(This article was originally posted on blogger.com on Nov 4, 2005)
Today, Steven Weinberg posted an article at the arXiv entitled ”Living in the Multiverse” (which is based on a talk he gave at a symposium in September at Cambridge on the topic “Expectations of a Final Theory”).
Weinberg is by any standard an exceptional physicist. He has made numerous contributions to particle physics and also cosmology. One of his controversial – but in many ways also successful – predictions was the prediction in 1987 of the size of the cosmological constant assuming that galaxies should have formed. If the cosmological constant is too large, galaxies and stars cannot have formed since then space would expand and dilute too quickly, before any kind of galaxy can be created by the gravitational pull. On the other hand, if the cosmological constant is too negative, the Universe would simply collapse – that is, approach the Big Crunch too early. Later experiments showed that Weinberg’s rough estimate was correct. Weinberg’s calculation of the cosmological constant is a typical application of the “Anthropic Principle”: the constants of nature (and everything else, I guess) should be such that galaxies and eventually life could form.

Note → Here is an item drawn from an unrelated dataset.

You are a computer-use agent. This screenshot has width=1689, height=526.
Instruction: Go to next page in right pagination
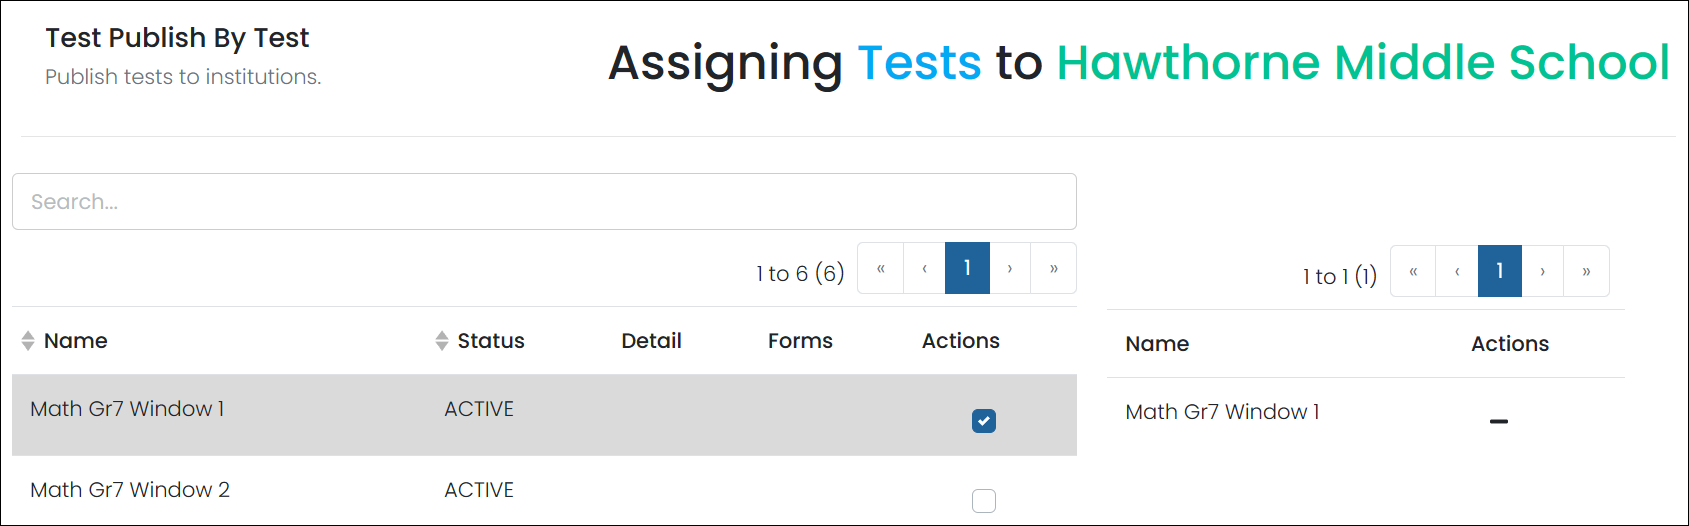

As a side remark, we could ask the following question: What did we actually learn from Weinberg’s successful calculation of the cosmological constant? Basically only that nature is the way it is, since it is the way it is. I would have found it much more interesting if Weinberg’s estimate was completely off from what later experiments confirmed. Then we would have known, that our understanding of galaxy formation – and maybe even particle physics – was fundamentally flawed.
In the talk mentioned above, Weinberg presents some novel ideas to support the anthropic principle. Weinberg argues that revolutions in physics not only answer questions in new ways (as for example by principles of symmetry as in the general theory of relativity or in quantum mechanics), but they even change our view of which questions are important and well-defined and which are not (as for example the one in quantum mechanics as: “what path did the electron follow?”).

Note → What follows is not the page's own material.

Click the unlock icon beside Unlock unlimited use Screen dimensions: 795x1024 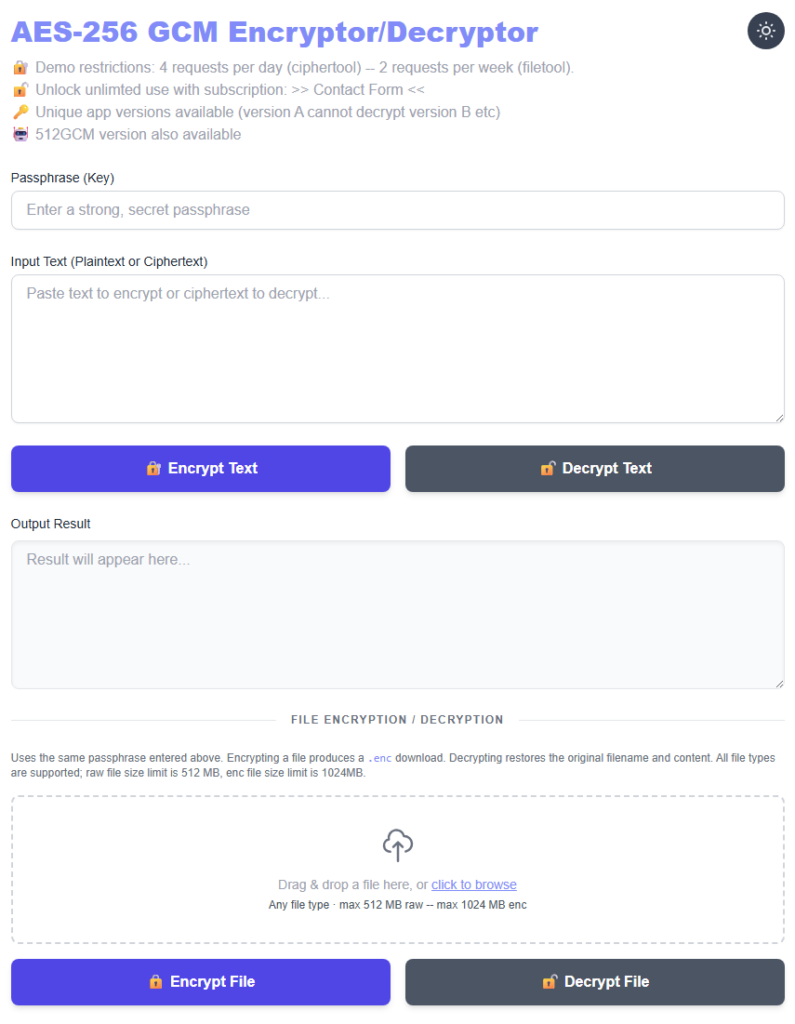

Weinberg argues that the anthropic principle and the “landscape” of string theory seem to be implying something along these lines. As an example, he says:
The larger the number of possible values of physical parameters provided by the string landscape, the more string theory legitimates anthropic reasoning as a new basis for physical theories: Any scientist who study nature must live in a part of the landscape where physical parameters take values suitable for the appearance of life and its evolution into scientists.
The last statement is kind of trivial. The first one does not seem to be substantiated in any way: that the number of solutions is large (~10^500) does not imply, that there is no scientific principles which determine the “correct” solutions (and here I don’t count the anthropic principle as scientific). I find his comment about the hierarchy problem even more problematic:
If the electroweak symmetry breaking scale is anthropically fixed, then we can give up the decades long search for a natural solution of the hierarchy problem. This is a very attractive prospect, because none of the “natural” solutions that have been proposed, such as technicolor or low energy supersymmetry, were ever free of difficulties.
How can we ever know, that this scale is “anthropically” fixed? By realizing, that we could not solve the hierarchy problem in 30 years? In 120 years? Sorry, but to me, this kind of reasoning sounds much like “Intelligent Design”. Just because there is something – like the immune system, blood clotting or the relative masses of ‘fundamental’ particles – which we have not fully understood yet, does not imply that we should resort to aliens, a God (which I don’t think Weinberg would) or our own existence as beings for an “explanation”.
In conclusion, Weinberg seems to be suggesting that asking for an explanation of the values of the free parameters of the Standard Model is equally meaningless as asking how to describe the path followed by an elementary particle.